▶ [What to do] Nothing but the pictures should be dropped; repeat the rest of the data below exactly.

▶ [Dataset entries]
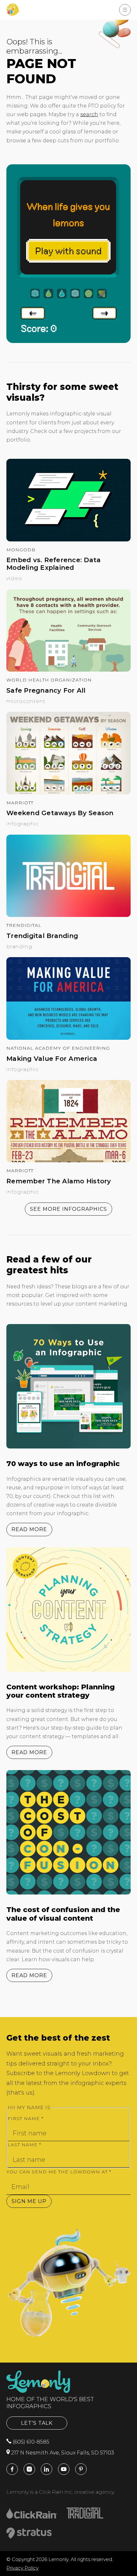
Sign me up (29, 2201)
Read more (29, 1529)
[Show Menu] (125, 10)
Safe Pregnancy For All (46, 690)
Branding (19, 946)
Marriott (19, 803)
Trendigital (23, 925)
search (89, 114)
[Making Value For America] (68, 1038)
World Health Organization (49, 680)
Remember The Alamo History (58, 1181)
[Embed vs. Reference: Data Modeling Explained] (68, 540)
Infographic (22, 824)
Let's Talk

▶ [Written solution]
Sign me up (29, 2201)
Read more (29, 1529)
[Show Menu] (125, 10)
Safe Pregnancy For All (46, 690)
Branding (19, 946)
Marriott (19, 803)
Trendigital (23, 925)
search (89, 114)
[Making Value For America] (68, 1038)
World Health Organization (49, 680)
Remember The Alamo History (58, 1181)
[Embed vs. Reference: Data Modeling Explained] (68, 540)
Infographic (22, 824)
Let's Talk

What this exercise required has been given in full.